Castafiori tem uma tia que viaja. Já viu a muralha da China, as pirâmides do Egipto, imaginou sacrifícios em templos incas, viu correr o Ganges em Calcutá, dancou a valsa em Bratislava, e gritou 'olé' numa tourada. Eu sei lá o que a tia de Castafiori não viajou! Castafiori não viaja como a tia. Mas falam muito ao telefone. Ontem telefonou-lhe.

A tia de Castafiori recordou a passagem de ano em frente à ópera de Sidney, recordou uma noite gelada e branca na Boémia, outra sob a chuva de Edimburgo, e duma tequilla enganadora na cidade do México. Eu sei lá onde a tia de Castafiori não passou o ano! Era isto que me contava ontem madame Castafiori quando, pouco passava da hora de almoço, quis saber das minhas melhoras. E confessou-me o seguinte: onde ela gostava de estar era no Funchal, num hotel de 5 estrelas, muito quentinha, ela insistiu, 'muito quentinha', a ver o fogo de artifício duma varanda sobre a baía, com os lábios molhados em Don Perignon.

Qual não foi, pois, a decepcão de Castafiori quando a tia lhe disse que bom, bom, era o fogo de artifício do Funchal, sim, mas visto do mar, coisa que ela, tia, evidentemente já tinha experimentado. Mas julgue-o quem não pode experimentá-lo, acrescentou (a tia foi professora de Português ainda no tempo dos Lusíadas).

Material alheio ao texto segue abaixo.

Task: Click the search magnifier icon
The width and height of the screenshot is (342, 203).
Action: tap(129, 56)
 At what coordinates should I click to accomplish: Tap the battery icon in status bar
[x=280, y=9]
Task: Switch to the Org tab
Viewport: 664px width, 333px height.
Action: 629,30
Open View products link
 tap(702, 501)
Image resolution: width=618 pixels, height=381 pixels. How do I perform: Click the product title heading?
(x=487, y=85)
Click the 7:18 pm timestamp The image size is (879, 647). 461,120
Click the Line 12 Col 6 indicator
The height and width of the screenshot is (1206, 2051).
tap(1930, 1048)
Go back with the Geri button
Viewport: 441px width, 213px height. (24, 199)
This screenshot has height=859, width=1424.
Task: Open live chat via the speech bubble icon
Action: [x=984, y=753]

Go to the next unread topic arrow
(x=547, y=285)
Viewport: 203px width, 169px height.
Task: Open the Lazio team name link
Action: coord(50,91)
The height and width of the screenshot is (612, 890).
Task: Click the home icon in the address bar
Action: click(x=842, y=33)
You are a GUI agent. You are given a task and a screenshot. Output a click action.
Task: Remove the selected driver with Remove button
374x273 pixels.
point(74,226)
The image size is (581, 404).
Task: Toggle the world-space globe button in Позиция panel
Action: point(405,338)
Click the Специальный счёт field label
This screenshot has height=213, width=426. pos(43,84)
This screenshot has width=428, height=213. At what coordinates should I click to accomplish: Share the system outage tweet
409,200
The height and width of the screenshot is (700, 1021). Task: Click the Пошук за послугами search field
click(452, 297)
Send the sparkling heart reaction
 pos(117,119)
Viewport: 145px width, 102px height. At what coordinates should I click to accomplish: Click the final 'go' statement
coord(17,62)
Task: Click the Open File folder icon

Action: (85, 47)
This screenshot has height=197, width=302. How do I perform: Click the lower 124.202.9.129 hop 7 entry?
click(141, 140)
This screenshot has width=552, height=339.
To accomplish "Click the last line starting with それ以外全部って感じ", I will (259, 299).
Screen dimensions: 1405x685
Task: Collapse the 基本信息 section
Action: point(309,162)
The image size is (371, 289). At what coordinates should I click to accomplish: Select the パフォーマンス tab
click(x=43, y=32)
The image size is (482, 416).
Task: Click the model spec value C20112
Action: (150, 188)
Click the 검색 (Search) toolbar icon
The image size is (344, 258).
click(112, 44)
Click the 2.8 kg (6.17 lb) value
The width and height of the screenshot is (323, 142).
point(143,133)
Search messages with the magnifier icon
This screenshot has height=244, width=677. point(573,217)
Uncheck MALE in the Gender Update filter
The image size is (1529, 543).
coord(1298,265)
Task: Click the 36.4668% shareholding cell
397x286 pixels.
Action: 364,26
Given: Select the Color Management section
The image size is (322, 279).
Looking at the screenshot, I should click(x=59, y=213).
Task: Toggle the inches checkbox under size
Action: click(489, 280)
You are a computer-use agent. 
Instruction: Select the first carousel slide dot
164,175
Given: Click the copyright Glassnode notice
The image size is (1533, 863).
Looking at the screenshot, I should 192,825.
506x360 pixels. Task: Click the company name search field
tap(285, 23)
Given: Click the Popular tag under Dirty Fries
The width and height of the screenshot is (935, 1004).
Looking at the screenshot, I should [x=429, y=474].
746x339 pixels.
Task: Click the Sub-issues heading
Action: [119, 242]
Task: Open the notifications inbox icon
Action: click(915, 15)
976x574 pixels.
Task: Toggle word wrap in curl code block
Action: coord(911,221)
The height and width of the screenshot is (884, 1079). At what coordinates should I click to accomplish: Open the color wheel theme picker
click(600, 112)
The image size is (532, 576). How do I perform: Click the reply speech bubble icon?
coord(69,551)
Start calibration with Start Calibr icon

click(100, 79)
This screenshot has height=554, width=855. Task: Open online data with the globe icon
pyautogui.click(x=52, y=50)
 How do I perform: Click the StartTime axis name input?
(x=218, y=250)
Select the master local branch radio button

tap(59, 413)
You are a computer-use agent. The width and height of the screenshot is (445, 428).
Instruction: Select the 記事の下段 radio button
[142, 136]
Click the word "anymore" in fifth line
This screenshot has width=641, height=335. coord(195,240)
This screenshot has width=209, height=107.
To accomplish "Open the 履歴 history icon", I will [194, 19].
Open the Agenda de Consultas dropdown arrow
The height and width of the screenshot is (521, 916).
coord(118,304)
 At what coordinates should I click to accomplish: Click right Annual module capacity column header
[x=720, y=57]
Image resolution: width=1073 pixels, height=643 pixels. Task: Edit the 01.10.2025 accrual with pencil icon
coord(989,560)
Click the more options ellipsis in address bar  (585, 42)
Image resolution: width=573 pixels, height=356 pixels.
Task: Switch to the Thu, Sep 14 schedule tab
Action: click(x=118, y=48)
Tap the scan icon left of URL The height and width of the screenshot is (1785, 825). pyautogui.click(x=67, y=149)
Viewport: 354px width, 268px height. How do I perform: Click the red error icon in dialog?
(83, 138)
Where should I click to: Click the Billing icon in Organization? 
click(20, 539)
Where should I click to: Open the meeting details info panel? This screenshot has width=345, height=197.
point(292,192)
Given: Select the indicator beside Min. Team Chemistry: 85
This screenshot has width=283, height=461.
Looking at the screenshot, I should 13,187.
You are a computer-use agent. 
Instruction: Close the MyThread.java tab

Castafiori condescendeu, depois de perceber que aquele 'muito quentinha' não era evidente - alguém lhe explicou que entre a Madeira e a Europa central há muitas coisas semelhantes, mas não o clima. Durou, porém, pouco a possibilidade. Os fantasmas habituais de Castafiori começaram a cercar-lhe a cabeça: viu-se no meio de uma multidão, a apanhar um barquinho pequenino, com pessoas a espirrarem para cima dela, outros a deixarem cair a cinza do charuto às doze badaladas, mulheres a desejar pelo telemóvel 'boas entrada e melhores saídas' às amigas em Ermesinde, flashs, muitos flashs, ah, os flashs, os sorrisos, os beijos, os abraços para os flashs. Não, nunca trocaria a sua varanda de luxo, donde lograria, 'muito quentinha', a visão do fogo a rasgar a noite atlântica, por um bote de passagem do ano no meio da baía. Eu concordei: "- Ainda se fosse no Queen Elizabeth...". Kung hey fat choi, Castafiori!